Film, mühendis olan Harun’un iş için farklı bir yerde geçici süreli çalışırken karısını merak etmesinden dolayı ani bir karar alıp eve dönmesiyle başlamaktadır. Eve geldiğinde, eşi evde yoktur ve geç saatte gelir. O saate kadar aslında eşini beklemekte olan Harun, eşi geldiği zaman da uyumuş gibi yapar ve içini kemiren şüphe kendini bu sahnelerde yoğun bir şekilde hissettirmeye başlamıştır. Bu esnada Nilgün’ün eve gelir gelmez başka birisini arayıp eve geldiğini bildirmesi Harun’un şüphelerini destekler niteliktedir. Ertesi gün ikisi arasında yemek esnasında oluşan çatışma bu şüphe perdesini aralamaya, ilişkinin karanlık yanlarını ve halı altına atılmış birikmişlikleri gün yüzüne çıkarmaya başlayacaktır. Nilgün, ayrılmak istediğini söyler ancak masadan kalkmak istediğinde Harun’un kalkarsan seni öldürürüm tehdidi ile psikolojik bir şiddete maruz kalır. Ancak ilişki içerisinde karşılıklı olarak bir şiddet söz konusudur. Harun, Nilgün’e ulaşmaya çalışırken başlangıçtaki sakin yapısı sözel saldırganlığa dönüşür ancak bu şekilde de ona ulaşamayınca fiziksel şiddet uygulamaya başlar. Nilgün ise Harun’a karşı pasif saldırgan bir tutum sergilemekte ve psikolojik şiddet uygulamaktadır. Nilgün’ün konuşmayı veya ilişki için önemli bir yeri olan açılma davranışını reddetmesine karşın, Harun’un “Acı çekmek bir şey değil de niye acı çektiğimi bilmemek yoruyor. İçin için çürüyorum Nilgün. Korku içinde, şüphe içinde ölüyorum.” sözleri psikolojik şiddetin verdiği hasarın bireyler için ne kadar yıkıcı olabileceğini gözler önüne sermektedir. Aynı zamanda Harun’un bu sözleri, içinde çözümleyemediği, kendine zarar veren inançlarının ve atlatamadığı travmasının ayak sesleridir.

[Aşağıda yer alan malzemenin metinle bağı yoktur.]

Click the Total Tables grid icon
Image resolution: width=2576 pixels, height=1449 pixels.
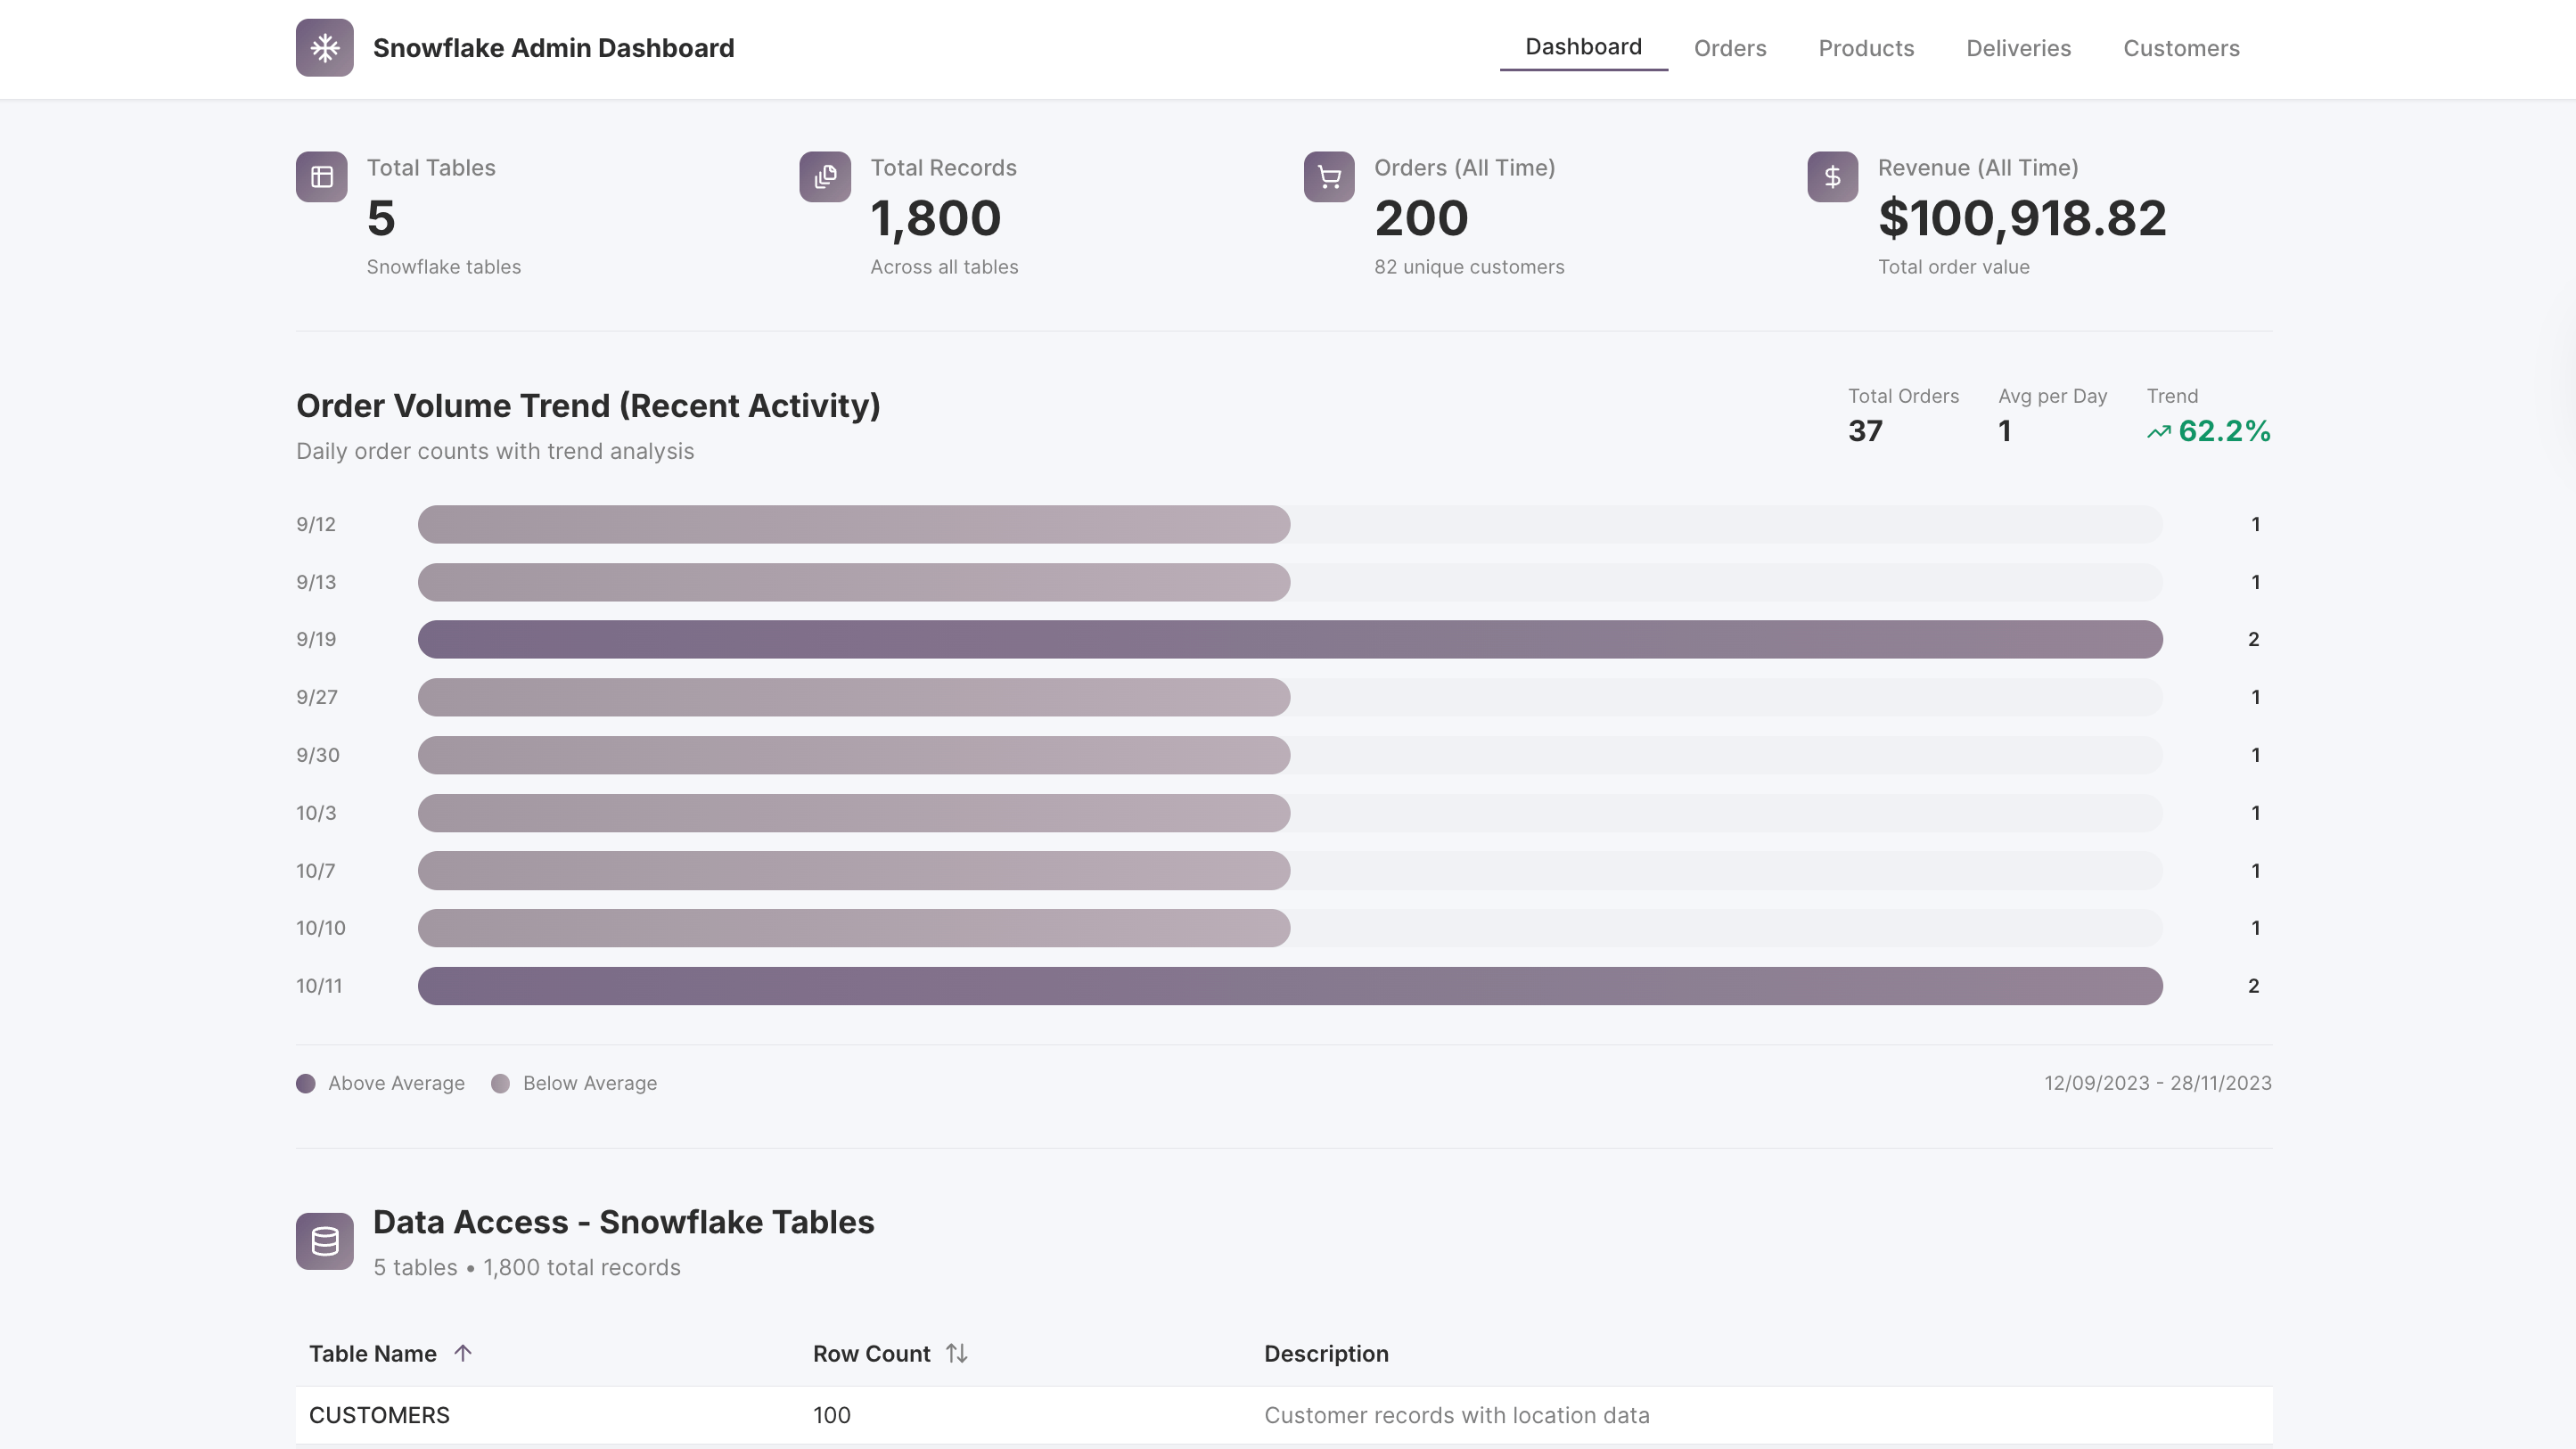tap(321, 177)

Harun ve Nilgün’ün ilişkileri artık büyük bir çıkmazdadır. Bu noktada Gottman’ın ilişkinin bitmesine neden olabilecek mahşerin dört atlısı olarak nitelendirdiği çatışma davranışları akla gelmektedir. Bunlar eleştiri daha doğrusu direkt kişiye saldırı, küçük görme yani karşısındakini değersizleştirme, savunmacılık yani herhangi bir hatanın sorumluluğunu almama ve son olarak tıkama yani karşı taraftan kendini bütünüyle geri çekme olarak ele alınmaktadır. İkilinin ilişkisinde yaşadıkları çatışmalarda bu dört unsur da gözlenmektedir. İki taraf da birbirinin kişiliğine saldırırken karşı tarafı değersiz hissettirecek kelimeler sarf etmektedirler. İlişkilerinin bu noktaya gelmesinde sorumluluğu tamamen karşı tarafa yükleyip artık son nokta da özellikle Nilgün’ün kendini tamamen geri çektiği görülmektedir.

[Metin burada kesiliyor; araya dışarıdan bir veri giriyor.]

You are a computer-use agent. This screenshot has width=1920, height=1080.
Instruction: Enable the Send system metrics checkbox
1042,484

Nilgün, büyük itirafların yaşandığı o geceden sonra başka bir adamla kaçar. Bu izleyiciye Harun’un haklı şüpheler barındırdığını düşündürebilir ancak Nilgün’ün içinde bulunduğu durum kendini gerçekleştiren kehaneti akıllara getirmektedir. Çünkü Nilgün, Harun ile ilgili yakınmalarında zaten kendisine hiç güvenmediğini ve hep böyle bir şey beklediğini haykırmıştır. Harun yaşadığı travma etkisi ile Nilgün’ün sürekli kendisini aldatacağına dair akılcı olmayan inanca sahiptir ve ilişkilerinde kurban rolüne bürünerek hep aldatılacağı günü beklemiştir. Harun’un bilişsel çarpıtmaları, Nilgün’e yönelik bir kez aldattı yine aldatır düşüncesi ile aşırı genelleme yapmasında görülürken bu genellemeden yola çıkarak Nilgün’e güvenmemesi ve şüphe duyulması gereken bir eş şeklinde yaptığı etiketleme ile kendini göstermektedir.
Terk edilen Harun yıllar önce ertelediği yüzleşmeyi gerçekleştirmeye yani Taylan’ın ailesine her şeyi açıklamaya gitmiştir. Bu şekilde kendisinde yarım bıraktığı, bitirilmemiş bir işi tamamlayarak rahatlayabileceğini ümit etmiştir. İtiraftan sonra intihar girişimi olmuş ancak son anda arkadaşından yardım talep etmiştir. Nilgün ise yaşadığı olaylardan sonra işinden ayrılmış ve bir gecekonduda yaşamaya başlamıştır.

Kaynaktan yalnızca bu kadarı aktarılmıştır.